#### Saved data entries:
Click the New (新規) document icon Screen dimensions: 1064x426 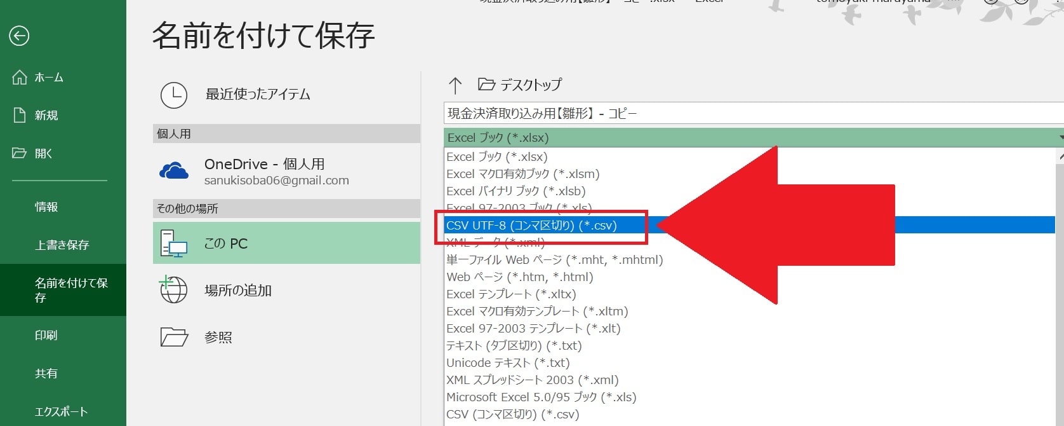pyautogui.click(x=20, y=115)
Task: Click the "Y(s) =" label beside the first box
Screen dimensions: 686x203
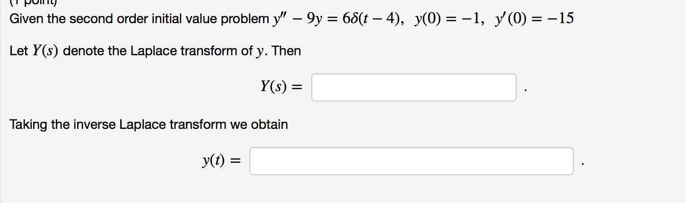Action: (281, 87)
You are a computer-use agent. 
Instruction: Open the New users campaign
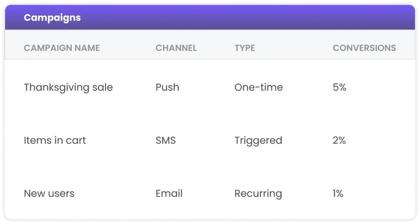coord(49,194)
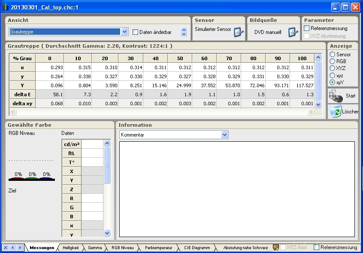Viewport: 363px width, 253px height.
Task: Expand the Kommentar information dropdown
Action: (225, 135)
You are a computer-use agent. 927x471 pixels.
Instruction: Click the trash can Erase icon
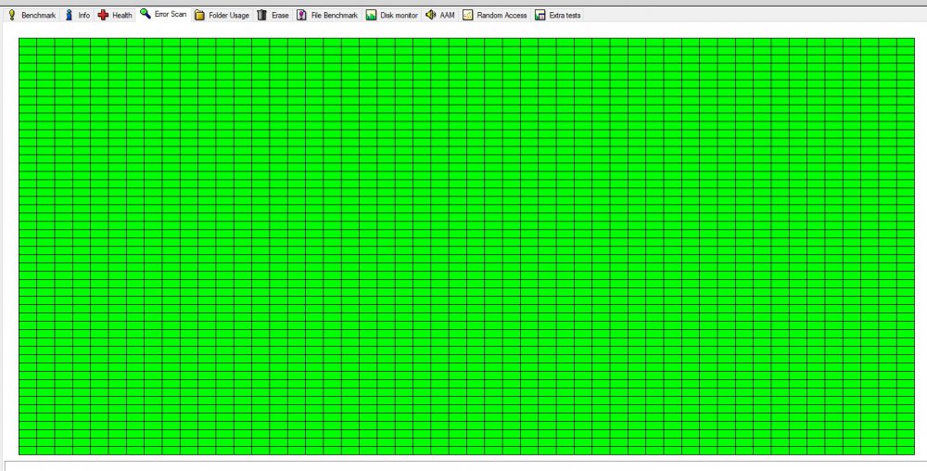coord(262,15)
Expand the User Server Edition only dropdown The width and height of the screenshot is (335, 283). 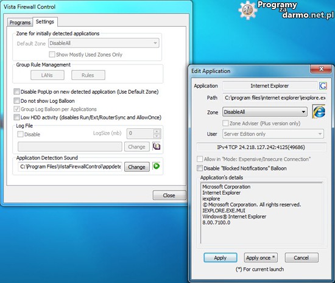pos(273,134)
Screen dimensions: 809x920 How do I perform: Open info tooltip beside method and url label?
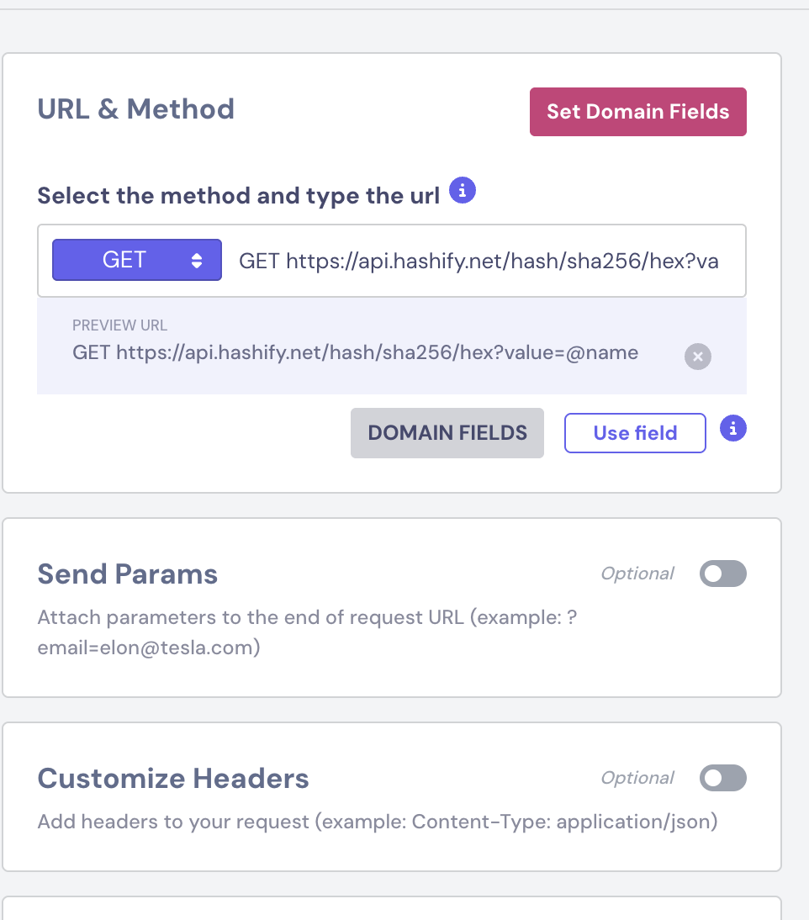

#### Work request:
Search the data and copy each line containing "computer".

#### Exercise answer:
You are a computer-use agent. 
You are a computer-use agent. 927x471 pixels.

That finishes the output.